__Information given__
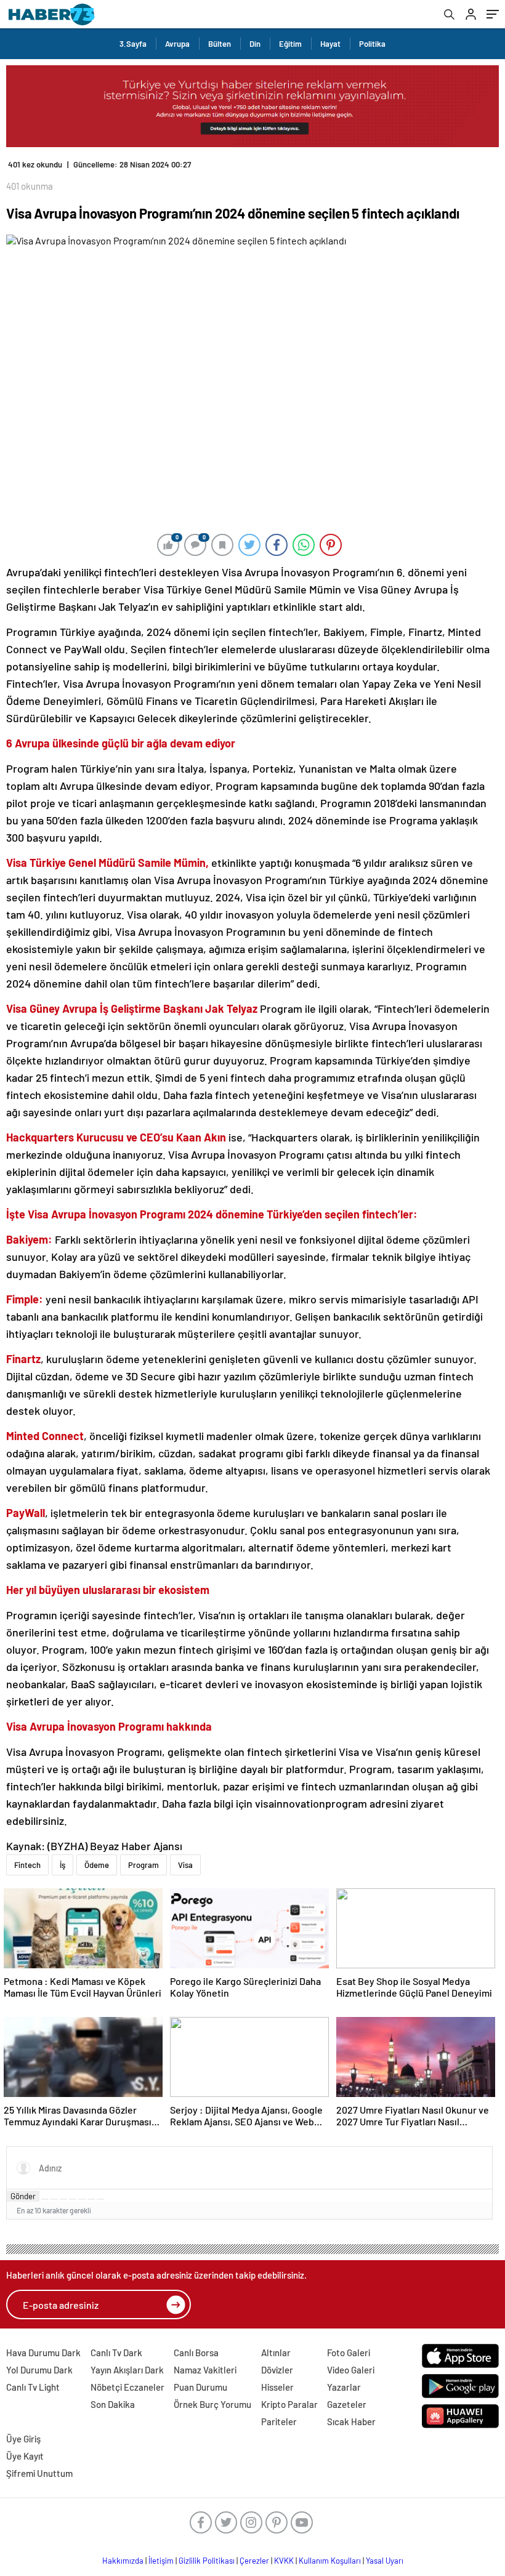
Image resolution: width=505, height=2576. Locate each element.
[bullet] (82, 2199)
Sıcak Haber (351, 2421)
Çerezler (254, 2561)
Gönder (23, 2196)
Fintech (27, 1865)
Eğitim (290, 44)
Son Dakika (113, 2404)
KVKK (284, 2561)
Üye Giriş (23, 2438)
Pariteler (279, 2421)
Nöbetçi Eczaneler (127, 2387)
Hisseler (277, 2387)
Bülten (219, 44)
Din (255, 44)
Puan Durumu (200, 2387)
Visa (185, 1865)
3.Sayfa (133, 44)
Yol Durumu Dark (39, 2369)
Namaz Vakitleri (205, 2369)
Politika (372, 44)
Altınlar (276, 2352)
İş (62, 1865)
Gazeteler (346, 2404)
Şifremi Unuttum (39, 2473)
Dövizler (277, 2369)
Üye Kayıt (25, 2455)
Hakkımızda (122, 2561)
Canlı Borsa (196, 2352)
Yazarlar (344, 2387)
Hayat (330, 44)
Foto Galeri (348, 2352)
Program (143, 1865)
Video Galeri (350, 2369)
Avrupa (177, 44)
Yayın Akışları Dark (127, 2369)
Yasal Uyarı (384, 2561)
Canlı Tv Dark (116, 2352)
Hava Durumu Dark (43, 2352)
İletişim (161, 2561)
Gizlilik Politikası (207, 2561)
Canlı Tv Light (33, 2387)
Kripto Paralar (289, 2404)
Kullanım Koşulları (330, 2561)
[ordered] (72, 2199)
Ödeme (96, 1865)
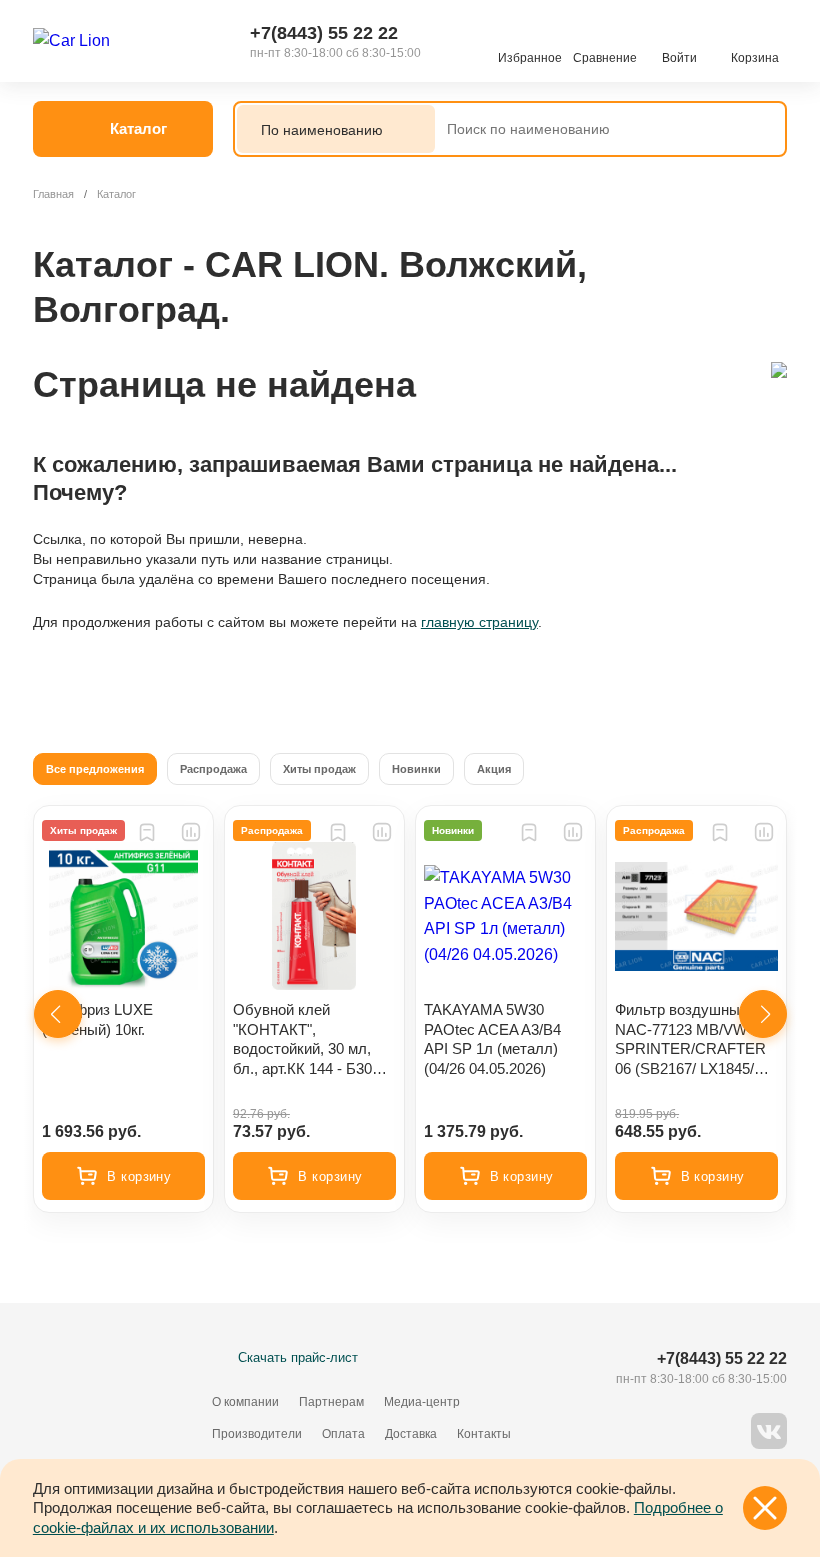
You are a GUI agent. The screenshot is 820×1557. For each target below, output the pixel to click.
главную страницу (479, 622)
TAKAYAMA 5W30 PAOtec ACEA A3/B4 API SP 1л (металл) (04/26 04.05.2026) (492, 1039)
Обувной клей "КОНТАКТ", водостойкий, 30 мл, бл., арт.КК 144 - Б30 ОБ (302, 1039)
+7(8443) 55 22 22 (324, 33)
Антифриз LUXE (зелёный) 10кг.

__Try it__
Return the span of lines in the data above that opens at the line with "Son Dakika (113, 2404)" and closes at the line with "Ödeme (96, 1865)", exactly, ends included, nothing else.

__Your solution__
Son Dakika (113, 2404)
KVKK (284, 2561)
Üye Giriş (23, 2438)
Pariteler (279, 2421)
Nöbetçi Eczaneler (127, 2387)
Hisseler (277, 2387)
Bülten (219, 44)
Din (255, 44)
Puan Durumu (200, 2387)
Visa (185, 1865)
3.Sayfa (133, 44)
Yol Durumu Dark (39, 2369)
Namaz Vakitleri (205, 2369)
Politika (372, 44)
Altınlar (276, 2352)
İş (62, 1865)
Gazeteler (346, 2404)
Şifremi Unuttum (39, 2473)
Dövizler (277, 2369)
Üye Kayıt (25, 2455)
Hakkımızda (122, 2561)
Canlı Borsa (196, 2352)
Yazarlar (344, 2387)
Hayat (330, 44)
Foto Galeri (348, 2352)
Program (143, 1865)
Video Galeri (350, 2369)
Avrupa (177, 44)
Yayın Akışları Dark (127, 2369)
Yasal Uyarı (384, 2561)
Canlı Tv Dark (116, 2352)
Hava Durumu Dark (43, 2352)
İletişim (161, 2561)
Gizlilik Politikası (207, 2561)
Canlı Tv Light (33, 2387)
Kripto Paralar (289, 2404)
Kullanım Koşulları (330, 2561)
[ordered] (72, 2199)
Ödeme (96, 1865)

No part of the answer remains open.